TEKS BACAAN
%%
Bandung, 2 Januari 2019. Masa-masa liburan akhir-awal tahun seperti ini enaknya pulang ke kampung halaman bertemu sanak famili. Aku menc...

Impulsif, Keinginan Mendadak


Bandung, 2 Januari 2019.

Masa-masa liburan akhir-awal tahun seperti ini enaknya pulang ke kampung halaman bertemu sanak famili. Aku mencoba melawan kerinduan saja lah, tetap di tanah rantauan walaupun sendirian. Sebenarnya karena ingin fokus mengerjakan tesis, dan tiket pulang mahal, hahaha. Tapi semangat seringkali datang dan pergi, datang sekali lama dia tak kembali. Mungkin dia malah pulang kampung.
%%
BAGIAN DATA
%%
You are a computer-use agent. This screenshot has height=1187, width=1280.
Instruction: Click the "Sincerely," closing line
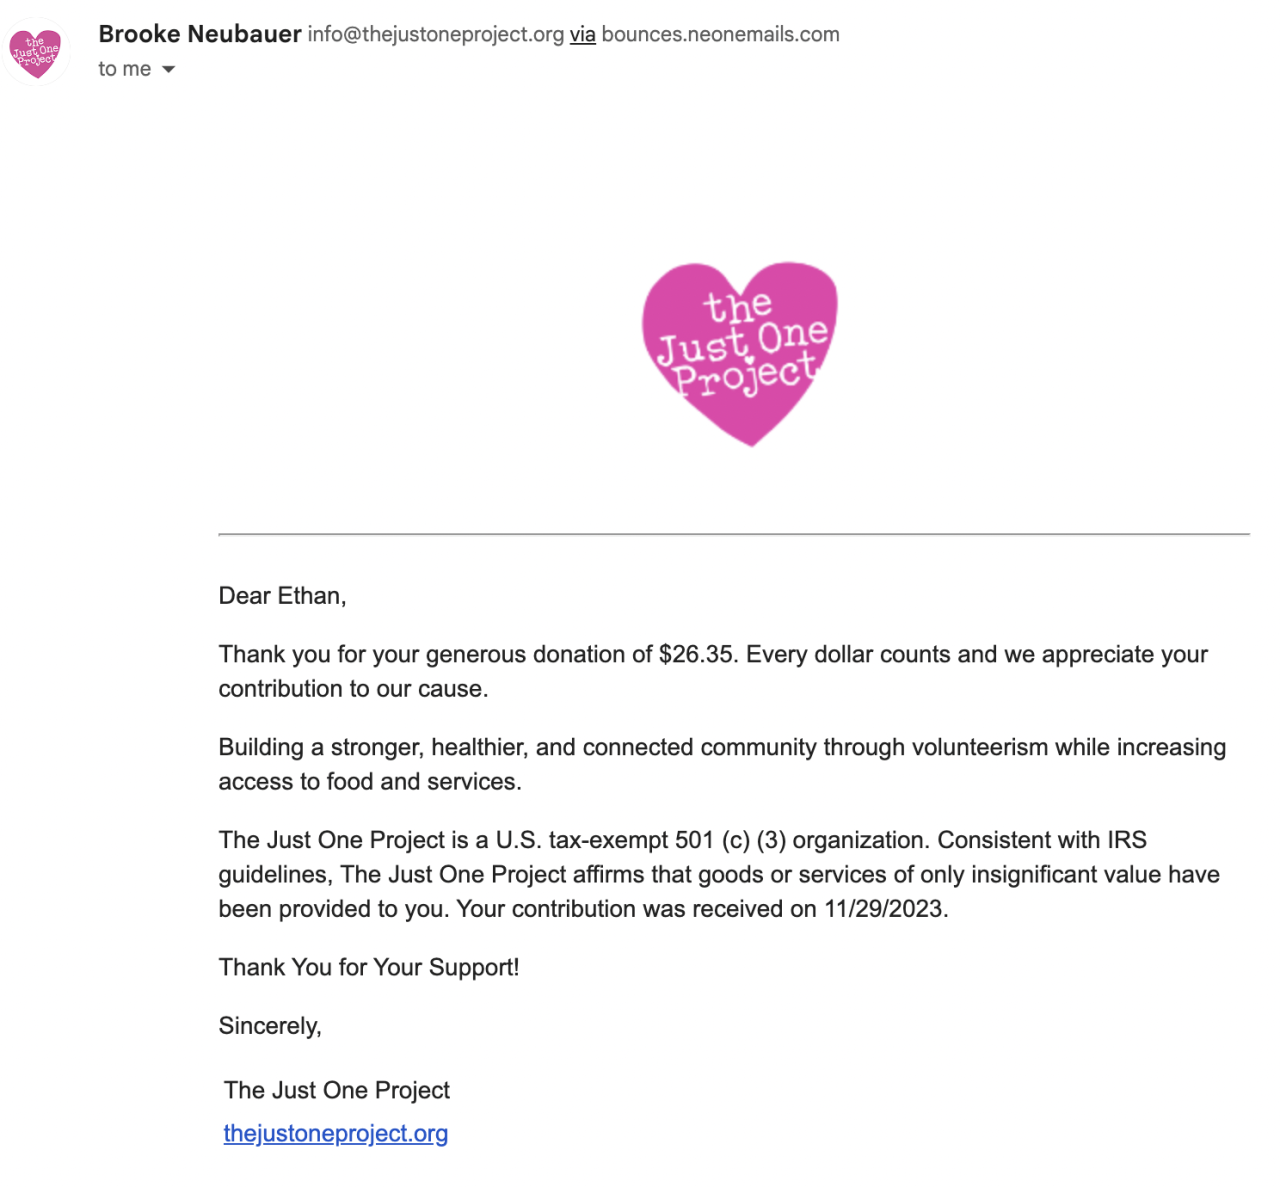270,1026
%%
YANG AKAN DIKERJAKAN
**A)** Tentukan apakah setiap pernyataan berikut sesuai dengan teks bacaan tentang liburan di tanah rantauan. Jawab ya atau tidak, lalu kutip kata-kata teks yang menentukannya. (i) Penulis memilih tetap di tanah rantauan selama liburan. (ii) Tiket pulang disebut murah. (iii) Penulis ingin fokus mengerjakan tesis.
**B)** Teruskan teks bacaan tentang liburan di tanah rantauan, mulai setelah kalimat terakhirnya.

HASIL PENGERJAAN
**A)**
(i) Ya: "tetap di tanah rantauan walaupun sendirian"
(ii) Tidak: "tiket pulang mahal"
(iii) Ya: "Sebenarnya karena ingin fokus mengerjakan tesis"

**B)**
Apakah benar, dari 360 sendi pada tubuh manusia yang paling rawan dan sering sakit adalah sendi rian? Ah, tidak juga. Kesendirian tidak begitu menyiksaku, kesendirian tidak begitu mengkhawatirkanku, kesendirian malah membuat senangku karena introvert katanya. Dalam kesendirian ini untungnya tidak pernah ditanya calonmu mana dan kapan menikah, walaupun keinginan berpasangan itu tetap ada. hehe. Nanti, pasti ada saatnya. Jodoh itu di tangan Tuhan, perjuangan mengambilnya tidak mudah. Dalam kesendirian di liburan ini nampaknya jiwa petualangku tiba-tiba tumbuh. Sinyal impulse tiba-tiba masuk ke dalam diriku memunculkan respon berpetualang ke beberapa tempat.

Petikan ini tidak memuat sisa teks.